We can show the essence or fundament that adapts to the special condition because to
meet the special condition tends to need more complicated requirements that tends to
meet the common conditions:
1 60000/10000=6//Wanted, the head of the number
2 60000%10=0//Take off the head and prepare fot the next step
3 10000/10=1000//10000 needs to change with the number
1 0/1000=0//Wanted,thanks to the above step
2 0%10=0
3 1000/10=100
...
1 0/10=0
2 0%10=0
3 10/10=1
1 0/1=0//the last head of the number that has been broken up
2 0%1=0
3 1/10=0
*/
if(x<0){
printf("- ");
x=-x;
}
int mask=1,temp=x;
while(temp>9){//In fact, when "temp>0" loop can run one more time, so we change the judgment criteria.
temp/=10;
mask*=10;
//printf("mask=%d\n",mask);
}
/*
Now this program wants a proper mask. Why do not I use "do while()"? Because I know the mask needs to syschro with
temp's change and even if I can't think of it, after that I may try another relatively incorret way I
can find that I should use "while()" in begin.

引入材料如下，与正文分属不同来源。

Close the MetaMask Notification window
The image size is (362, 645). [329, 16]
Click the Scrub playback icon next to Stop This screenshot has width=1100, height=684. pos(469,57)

Virtually, one may begin with walking in a incorrrect way,
but he can return back after the try with some time that is probably wasted or not.
*/
int head;
do{
head=x/mask;//1
printf("%d",head);
x%=mask; //2
mask/=10; //3
if(mask>0) printf(" ");
}while(mask>0);
/*
Because head changes with x & mask we can choose x or mask as the leading actor or actress of the end
condition of loop, meanwhile because x has become 0 before the end of loop we choose mask finally.
*/
return 0;
}
总结循环判定条件的确定流程:
目前觉得逻辑+尝试是不三法宝.